ABC's George Stephanopoulos highlighted adversarial quotes and characterizations for an interview with 2008 Republican candidate Mike Huckabee on Tuesday's Good Morning America. The former Clinton operative quoted conservative Phyllis Schlafly as saying "[Huckabee] destroyed the conservative movement in Arkansas" and Betsy Hagen of the Eagle Forum who compared the GOP contender to Bill Clinton and labeled him a liberal. In a previous piece, ABC reporter Jake Tapper highlighted an American Spectator article that derided Huckabee as "a guy with a thin skin, a nasty vindictive streak and a long history of imbroglios about questionable ethics."

One could argue that Stephanopoulos's critique hit Huckabee from the right and, by quoting Schlafly, questioned whether the former governor is conservative enough to be the GOP nominee.

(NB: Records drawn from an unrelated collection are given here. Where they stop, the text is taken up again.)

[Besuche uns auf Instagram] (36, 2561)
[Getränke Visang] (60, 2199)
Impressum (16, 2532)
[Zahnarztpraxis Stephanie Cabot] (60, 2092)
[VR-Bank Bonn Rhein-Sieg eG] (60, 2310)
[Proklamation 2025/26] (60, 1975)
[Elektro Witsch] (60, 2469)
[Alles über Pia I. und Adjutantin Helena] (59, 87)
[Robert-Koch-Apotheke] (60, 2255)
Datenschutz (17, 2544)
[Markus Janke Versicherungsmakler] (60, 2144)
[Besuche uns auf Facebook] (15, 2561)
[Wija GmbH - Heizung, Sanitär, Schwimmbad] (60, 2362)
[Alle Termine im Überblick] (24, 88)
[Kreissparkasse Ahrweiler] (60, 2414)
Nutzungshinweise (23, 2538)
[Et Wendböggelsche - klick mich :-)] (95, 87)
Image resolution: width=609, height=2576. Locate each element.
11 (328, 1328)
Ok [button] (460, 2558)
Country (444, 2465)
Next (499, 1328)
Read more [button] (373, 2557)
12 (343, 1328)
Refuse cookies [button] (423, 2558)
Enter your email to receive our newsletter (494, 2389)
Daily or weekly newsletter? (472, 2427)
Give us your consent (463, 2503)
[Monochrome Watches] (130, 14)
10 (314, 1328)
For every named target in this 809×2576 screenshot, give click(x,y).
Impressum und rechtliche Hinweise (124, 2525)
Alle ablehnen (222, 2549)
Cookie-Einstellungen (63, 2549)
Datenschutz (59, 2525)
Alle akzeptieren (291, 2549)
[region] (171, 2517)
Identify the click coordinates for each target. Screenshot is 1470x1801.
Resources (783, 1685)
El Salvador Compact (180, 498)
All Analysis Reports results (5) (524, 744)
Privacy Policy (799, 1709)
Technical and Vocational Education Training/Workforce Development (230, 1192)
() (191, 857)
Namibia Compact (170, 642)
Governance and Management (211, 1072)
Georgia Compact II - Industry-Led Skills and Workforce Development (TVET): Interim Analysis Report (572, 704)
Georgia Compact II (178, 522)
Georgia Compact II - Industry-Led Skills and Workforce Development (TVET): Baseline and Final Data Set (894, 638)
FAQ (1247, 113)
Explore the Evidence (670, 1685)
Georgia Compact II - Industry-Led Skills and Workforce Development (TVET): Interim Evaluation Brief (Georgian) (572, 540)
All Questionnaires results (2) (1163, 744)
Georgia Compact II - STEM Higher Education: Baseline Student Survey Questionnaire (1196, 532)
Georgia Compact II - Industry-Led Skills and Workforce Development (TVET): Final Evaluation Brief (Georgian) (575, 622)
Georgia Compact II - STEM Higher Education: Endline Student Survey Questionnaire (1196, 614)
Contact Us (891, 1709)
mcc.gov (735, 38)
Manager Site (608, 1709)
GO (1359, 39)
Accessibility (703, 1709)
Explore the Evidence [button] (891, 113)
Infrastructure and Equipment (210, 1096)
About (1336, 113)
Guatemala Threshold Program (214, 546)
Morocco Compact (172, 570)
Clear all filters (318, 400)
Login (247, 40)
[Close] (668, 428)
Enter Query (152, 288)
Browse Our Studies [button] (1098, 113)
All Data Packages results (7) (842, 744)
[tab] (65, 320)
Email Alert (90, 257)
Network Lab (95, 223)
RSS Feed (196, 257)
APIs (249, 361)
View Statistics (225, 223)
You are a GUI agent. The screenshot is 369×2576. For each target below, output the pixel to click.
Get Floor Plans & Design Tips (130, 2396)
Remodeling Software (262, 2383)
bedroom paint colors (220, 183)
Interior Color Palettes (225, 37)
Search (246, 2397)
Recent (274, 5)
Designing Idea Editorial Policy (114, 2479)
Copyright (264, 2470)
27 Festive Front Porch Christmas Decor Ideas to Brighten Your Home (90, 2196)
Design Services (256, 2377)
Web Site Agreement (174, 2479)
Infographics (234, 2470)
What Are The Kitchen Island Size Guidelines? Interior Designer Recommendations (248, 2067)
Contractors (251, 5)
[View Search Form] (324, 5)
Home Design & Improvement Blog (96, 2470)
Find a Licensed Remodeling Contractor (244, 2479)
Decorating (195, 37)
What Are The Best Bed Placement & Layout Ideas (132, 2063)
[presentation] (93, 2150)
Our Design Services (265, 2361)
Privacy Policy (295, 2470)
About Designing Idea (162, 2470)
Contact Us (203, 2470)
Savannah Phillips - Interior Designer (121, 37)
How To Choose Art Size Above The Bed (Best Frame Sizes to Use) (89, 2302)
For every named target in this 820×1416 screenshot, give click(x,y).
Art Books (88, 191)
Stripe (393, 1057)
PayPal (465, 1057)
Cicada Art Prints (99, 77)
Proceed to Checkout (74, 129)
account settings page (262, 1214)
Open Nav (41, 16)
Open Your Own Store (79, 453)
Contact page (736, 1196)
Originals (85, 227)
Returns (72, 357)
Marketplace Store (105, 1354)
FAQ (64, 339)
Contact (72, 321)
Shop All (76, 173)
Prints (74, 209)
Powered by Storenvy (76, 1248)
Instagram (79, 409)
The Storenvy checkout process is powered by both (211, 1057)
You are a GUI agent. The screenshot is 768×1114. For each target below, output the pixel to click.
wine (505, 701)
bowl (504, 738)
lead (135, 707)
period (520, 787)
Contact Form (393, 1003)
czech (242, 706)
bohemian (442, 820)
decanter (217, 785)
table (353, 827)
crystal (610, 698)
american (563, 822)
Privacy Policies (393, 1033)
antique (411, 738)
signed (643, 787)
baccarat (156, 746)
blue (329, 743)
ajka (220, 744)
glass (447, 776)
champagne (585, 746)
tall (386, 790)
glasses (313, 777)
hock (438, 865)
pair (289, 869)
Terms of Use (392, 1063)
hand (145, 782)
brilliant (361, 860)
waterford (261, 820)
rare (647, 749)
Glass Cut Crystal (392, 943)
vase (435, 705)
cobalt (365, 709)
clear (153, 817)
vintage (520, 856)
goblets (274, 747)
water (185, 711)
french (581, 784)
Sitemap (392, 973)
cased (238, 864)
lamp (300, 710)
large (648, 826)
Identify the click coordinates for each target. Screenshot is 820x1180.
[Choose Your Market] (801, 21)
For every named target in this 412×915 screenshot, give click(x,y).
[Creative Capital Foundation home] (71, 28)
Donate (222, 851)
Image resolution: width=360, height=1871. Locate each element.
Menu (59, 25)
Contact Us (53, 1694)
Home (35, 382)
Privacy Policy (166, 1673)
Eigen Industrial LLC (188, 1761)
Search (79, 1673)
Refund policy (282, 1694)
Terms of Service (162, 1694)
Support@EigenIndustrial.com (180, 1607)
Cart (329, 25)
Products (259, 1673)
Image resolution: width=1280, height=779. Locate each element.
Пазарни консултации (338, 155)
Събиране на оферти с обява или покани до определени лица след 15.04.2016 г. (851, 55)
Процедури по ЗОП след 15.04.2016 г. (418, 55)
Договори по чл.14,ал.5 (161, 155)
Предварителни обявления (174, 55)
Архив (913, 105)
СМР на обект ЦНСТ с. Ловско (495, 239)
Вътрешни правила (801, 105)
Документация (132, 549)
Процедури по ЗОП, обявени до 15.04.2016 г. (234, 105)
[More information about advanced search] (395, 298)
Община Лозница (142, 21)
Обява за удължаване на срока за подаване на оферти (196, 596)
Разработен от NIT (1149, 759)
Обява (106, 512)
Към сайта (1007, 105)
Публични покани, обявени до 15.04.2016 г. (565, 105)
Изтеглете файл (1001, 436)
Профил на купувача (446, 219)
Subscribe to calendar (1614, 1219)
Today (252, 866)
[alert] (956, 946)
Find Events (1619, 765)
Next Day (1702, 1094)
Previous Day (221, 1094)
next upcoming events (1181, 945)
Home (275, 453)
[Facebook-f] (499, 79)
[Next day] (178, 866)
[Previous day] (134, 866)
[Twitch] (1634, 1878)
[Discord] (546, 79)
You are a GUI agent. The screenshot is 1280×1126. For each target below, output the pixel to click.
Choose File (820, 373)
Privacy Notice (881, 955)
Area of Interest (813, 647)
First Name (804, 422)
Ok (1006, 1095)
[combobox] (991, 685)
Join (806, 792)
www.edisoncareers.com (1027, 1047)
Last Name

However, just two weeks ago ABC medical expert Dr. Tim Johnson conducted a fawning interview with Hillary Clinton over her health care plan. He lauded the Democrat for knowing "health care better, I think, than any other candidate" and gushed over how impressed he was with the New York Senator's "knowledge base." She certainly didn't face any adversarial quotes about temperament and "questionable ethics." For more, check the October 23 CyberAlert: www.mrc.org

[This item, by Scott Whitlock, was posted Tuesday afternoon on the MRC's blog, NewsBusters.org: newsbusters.org ]

To be fair, Stephanopoulos did offer some neutral questions and even this softball: "I know you had a big concert on Saturday night...Who's the one rock star you would just love to jam with before the end of this campaign?" And, certainly, hitting a GOP candidate on the issue of being conservative enough is valuable for Republican primary voters. But if Mike Huckabee is going to have to respond to such stinging critiques, it would be nice if Hillary Clinton faced reporters who do more than coo about her "knowledge base."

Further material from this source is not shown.